Roberts’ view of  “Progressive theology,” as Tushnet relays it here, reminds me of a problem at the heart of the sacramental theology of Quakerism.  The Quakers have traditionally held that the sacraments of baptism and communion are entirely “inward”; that is to say, what makes them holy is nothing to do with the physical elements of a ritual, and everything to do with supernatural events involving the soul and the Holy Spirit.  So, most Quakers do not practice an initiation ritual involving water, nor do they take wine and bread together in meetings for worship.

I haven’t read deeply on these topics.  If I were to study the arguments that have been made for and against Quakerism over the 350 years that the Friends movement has been underway, I wouldn’t be surprised to find some old writer who thought he had reduced Quaker sacramental theology to absurdity in this manner: 1. Quakers hold that the sacraments of baptism and communion are entirely supernatural, and that no particular physical act or material form is necessary to complete them.  2. Quakers do not deny that marriage is a sacrament.  3.  Quakers do not provide any reason to regard the sacrament of marriage as radically different from other sacraments.  4. To be consistent, Quakers must therefore hold that no particular physical act or material form is necessary to complete the sacrament of marriage.   5. The difference between male and female is known to us through particular physical acts and material forms, and in no other way.  6.  Therefore, Quakers have no grounds for insisting that a marriage requires a male and female body for its consummation.

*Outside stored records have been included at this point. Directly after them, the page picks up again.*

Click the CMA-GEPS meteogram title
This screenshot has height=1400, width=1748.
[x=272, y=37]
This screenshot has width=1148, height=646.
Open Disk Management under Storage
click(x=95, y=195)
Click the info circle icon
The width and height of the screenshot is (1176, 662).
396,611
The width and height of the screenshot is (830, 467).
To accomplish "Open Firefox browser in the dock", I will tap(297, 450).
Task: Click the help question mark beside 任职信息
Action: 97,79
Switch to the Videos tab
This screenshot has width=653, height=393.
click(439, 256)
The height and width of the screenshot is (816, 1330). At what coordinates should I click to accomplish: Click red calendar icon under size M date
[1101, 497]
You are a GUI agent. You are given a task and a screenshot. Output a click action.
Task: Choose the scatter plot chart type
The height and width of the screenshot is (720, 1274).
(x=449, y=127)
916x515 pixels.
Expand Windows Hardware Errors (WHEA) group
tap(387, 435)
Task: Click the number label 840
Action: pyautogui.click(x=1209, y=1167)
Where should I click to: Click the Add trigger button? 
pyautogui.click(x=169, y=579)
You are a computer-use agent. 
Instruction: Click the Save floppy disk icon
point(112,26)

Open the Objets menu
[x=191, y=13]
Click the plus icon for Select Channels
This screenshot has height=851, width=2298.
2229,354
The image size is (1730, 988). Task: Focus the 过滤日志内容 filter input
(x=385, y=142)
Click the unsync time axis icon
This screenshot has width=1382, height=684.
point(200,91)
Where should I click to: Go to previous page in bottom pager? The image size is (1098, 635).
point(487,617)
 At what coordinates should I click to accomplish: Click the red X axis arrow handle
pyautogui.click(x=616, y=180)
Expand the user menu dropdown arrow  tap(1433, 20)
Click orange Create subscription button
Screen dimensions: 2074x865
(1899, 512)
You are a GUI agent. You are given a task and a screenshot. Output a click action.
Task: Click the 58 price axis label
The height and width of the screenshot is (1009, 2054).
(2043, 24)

Nowadays, many Quakers might accept this line of argument, and might proclaim that they are following in the tradition of the weighty Friends of the past when they endorse same-sex marriage.  Many others continue to resist it.  I’m not at all knowledgeable about Quaker theology, but it might be interesting to learn what sorts of arguments are exchanged in this matter.  If you happen to have knowledge I lack, I invite you to comment.